The 1960s were the "golden" years of Deportivo Italia because they were Venezuelan Champions in 1961, 1963, and 1966. The fourth title for the team was earned in 1972 (and was Runner-up in 1965, 1968, 1969, 1970, 1971).

Every year between 1961 and 1972, Deportivo Italia reached first or second place in the Venezuelan Championships or had a good performance in the South American Copa Libertadores.

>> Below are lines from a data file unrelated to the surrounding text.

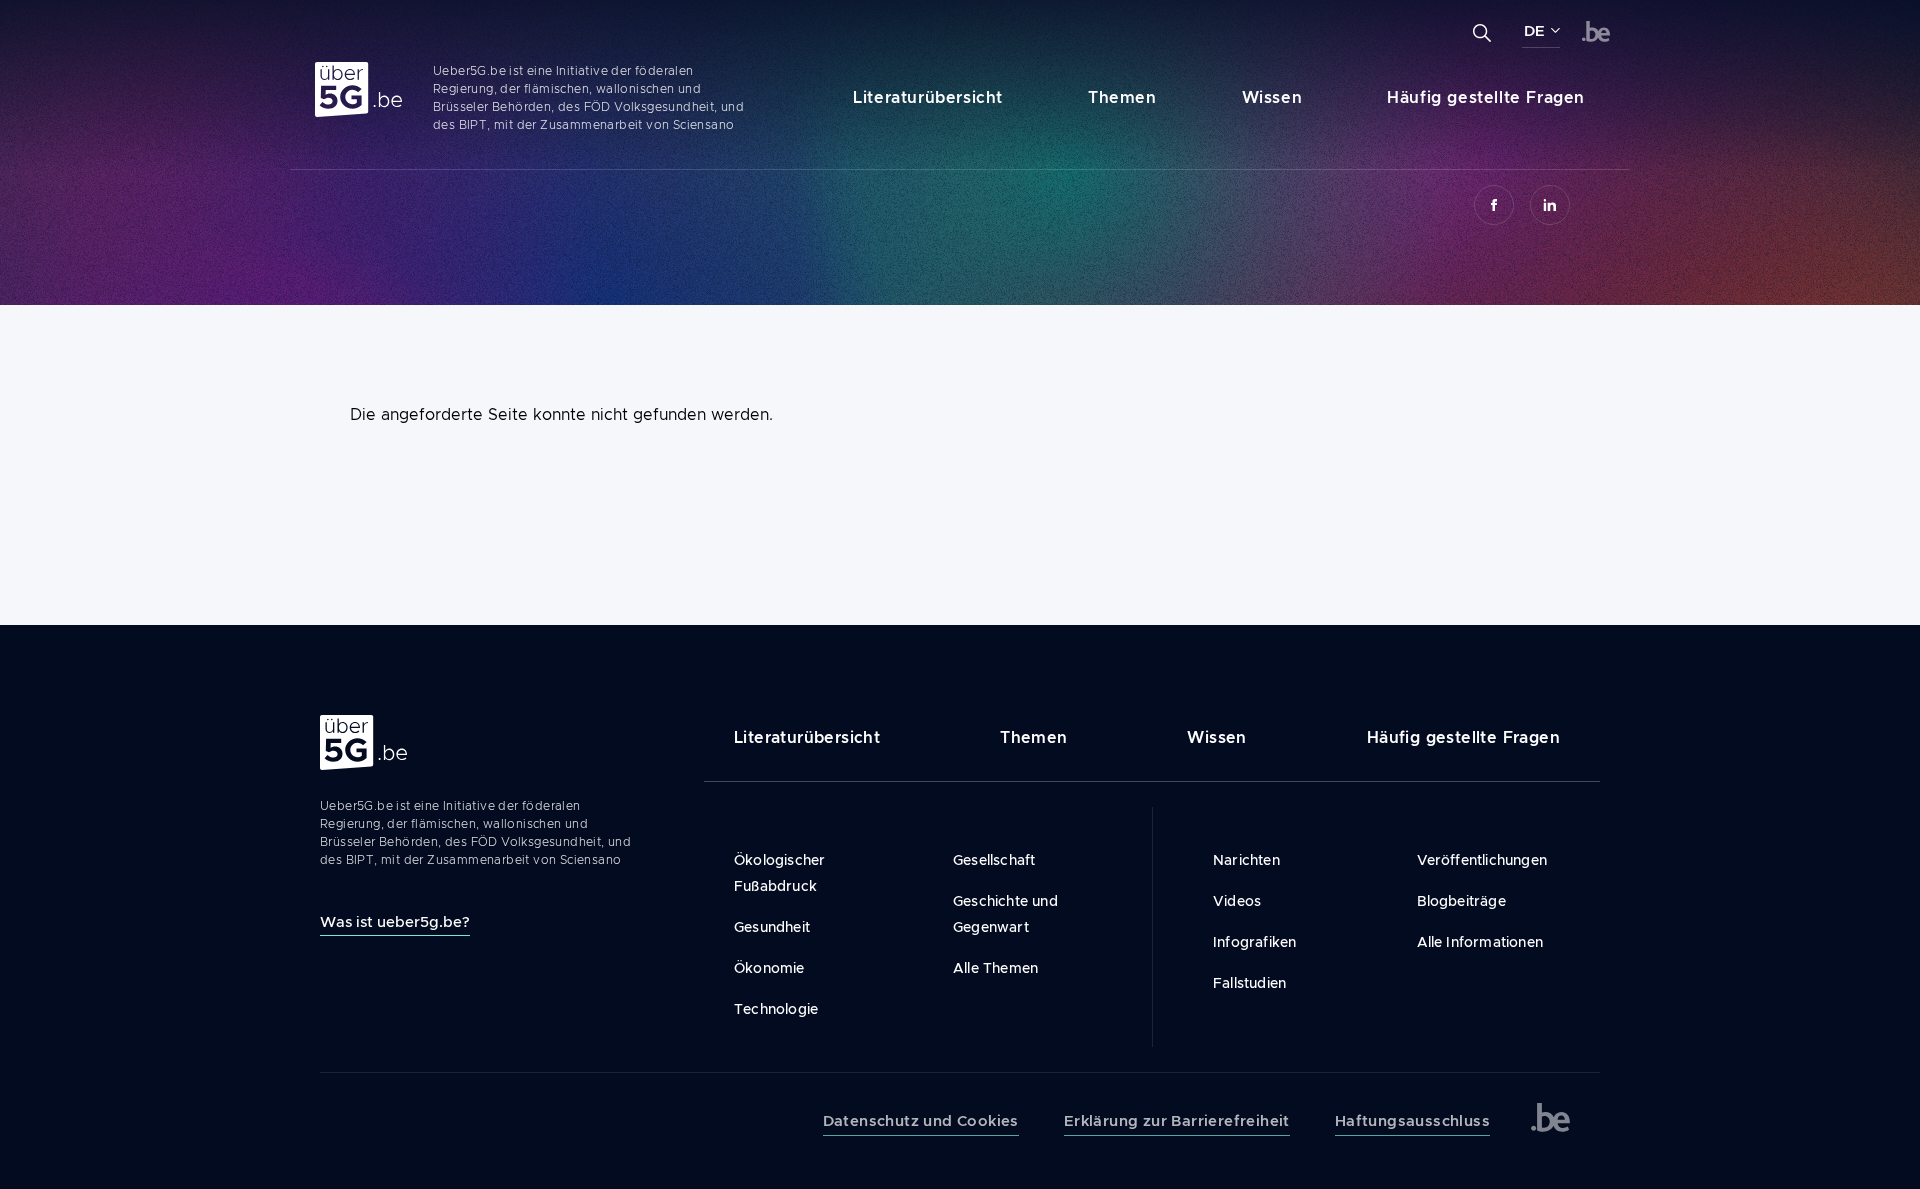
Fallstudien (1249, 983)
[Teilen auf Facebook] (1494, 205)
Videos (1237, 901)
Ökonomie (769, 968)
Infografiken (1254, 942)
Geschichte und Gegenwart (1005, 914)
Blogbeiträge (1461, 901)
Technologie (776, 1009)
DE (1534, 31)
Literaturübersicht (928, 97)
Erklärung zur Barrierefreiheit (1177, 1121)
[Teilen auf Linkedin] (1550, 205)
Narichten (1246, 860)
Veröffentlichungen (1482, 860)
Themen (1122, 97)
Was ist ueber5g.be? (395, 921)
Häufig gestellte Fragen (1486, 97)
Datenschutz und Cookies (921, 1121)
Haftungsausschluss (1412, 1121)
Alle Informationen (1480, 942)
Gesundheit (772, 927)
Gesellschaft (994, 860)
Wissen (1272, 97)
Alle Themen (995, 968)
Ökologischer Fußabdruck (779, 873)
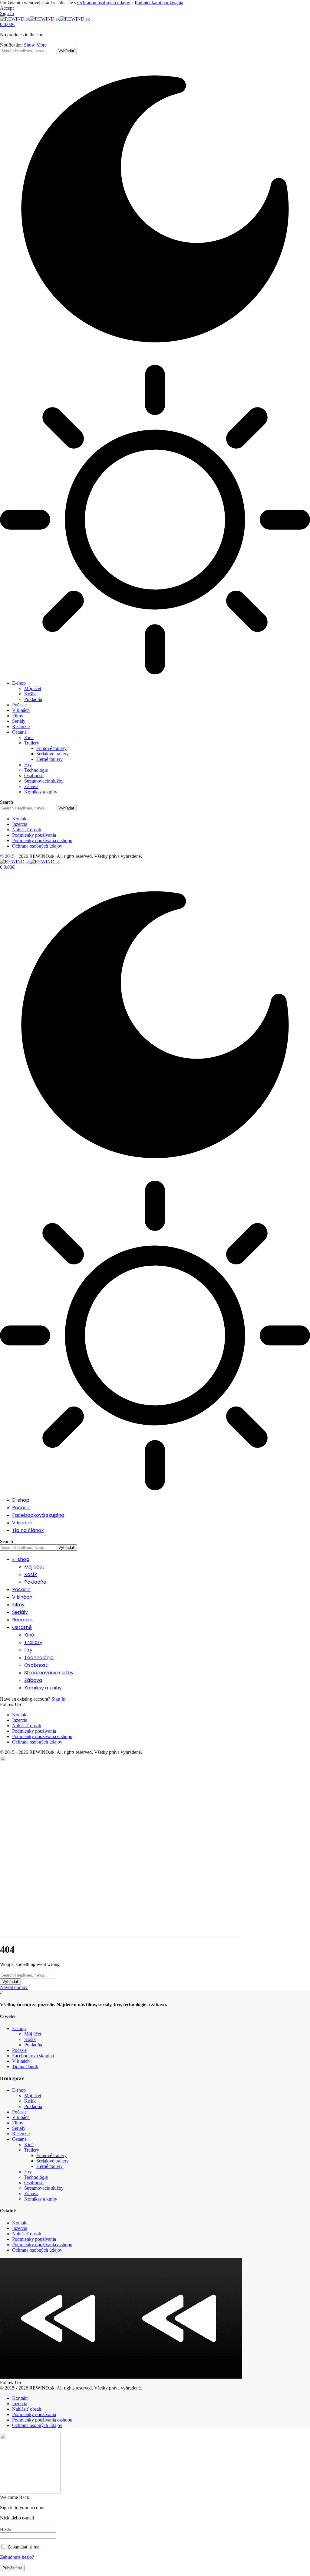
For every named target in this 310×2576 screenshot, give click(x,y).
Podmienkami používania (159, 2)
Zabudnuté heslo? (17, 2557)
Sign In (58, 1699)
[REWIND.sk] (45, 18)
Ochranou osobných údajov (103, 2)
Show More (35, 44)
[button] (7, 8)
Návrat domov (14, 1987)
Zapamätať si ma (22, 2546)
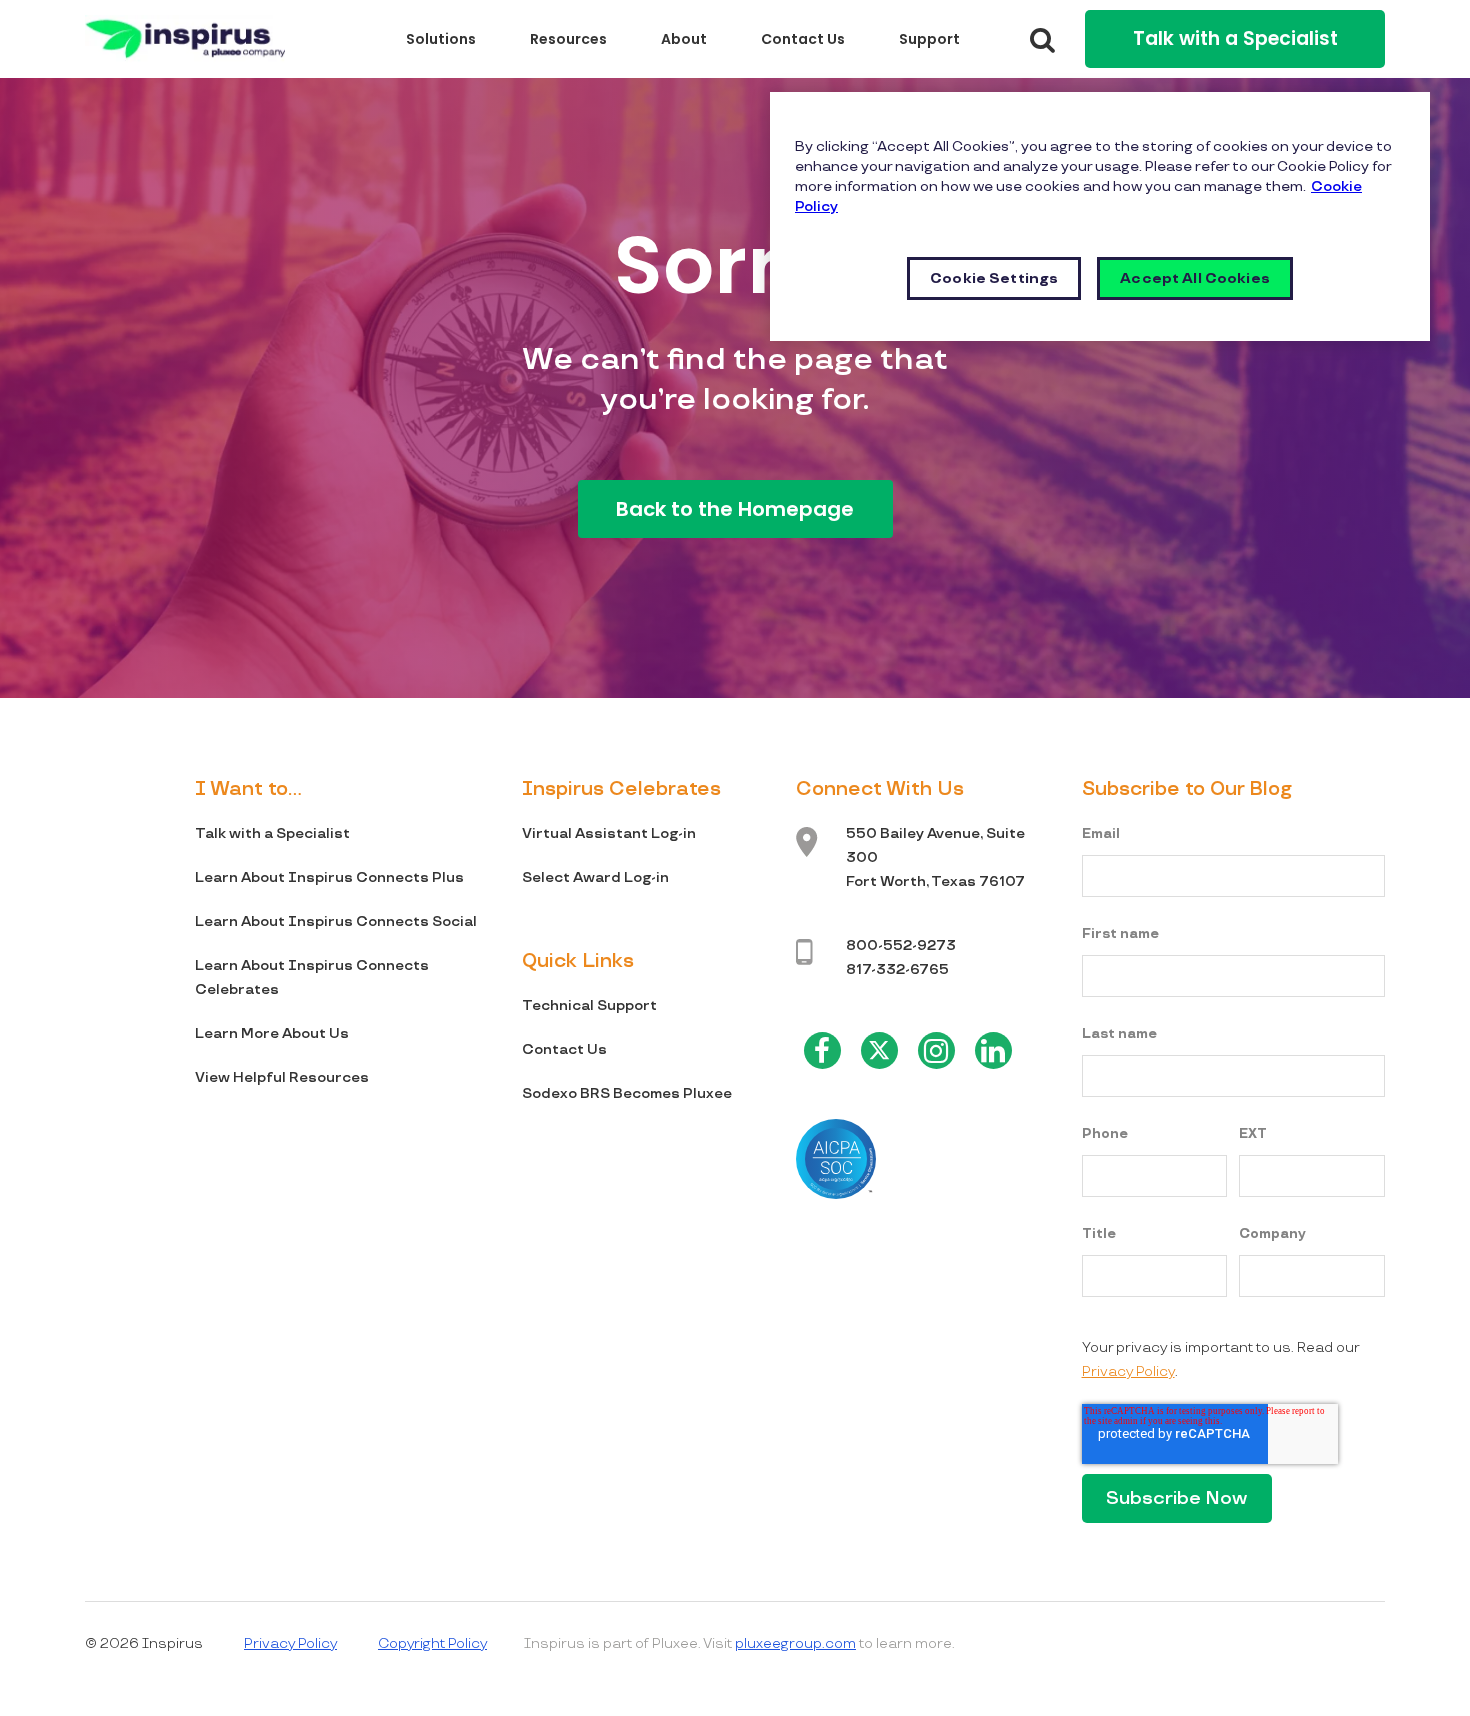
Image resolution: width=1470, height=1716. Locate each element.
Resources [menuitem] (568, 39)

Additionally, Deportivo Italia beat some renowned European teams in international competition, including in Milan in 1968, and was the first team in Venezuelan soccer history to reach the second round of the Copa Libertadores in 1964.

==Bibliography==
- Briceño Javier. Un Sueño llamado Deportivo Petare. Universidad Catolica Andres Bello (Publicaciones y Tesis). Caracas, 2013 (Pompeo D'Ambrosio, p.33)
- Santander Laya-Garrido, Alfonso. Los Italianos forjadores de la nacionalidad y del desarrollo economico en Venezuela. Editorial Vadell. Valencia, 1978.
- Vannini, Maria. Italia y los Italianos en la historia y en la cultura de Venezuela. Oficina Central de Informacion. Caracas, 1966.
- Velásquez Ramón. J., Silva Carlos Rafael. El Ejecutivo Nacional y la Intervencion del Banco Latino. Talleres Gráficos de Joaquín Ibarra/Impresores. Caracas, 1994.
- Zapata, Juan Carlos. Dr. Tinoco. Vida y muerte del poder en Venezuela. Colección Claroscuro. Caracas, 2006.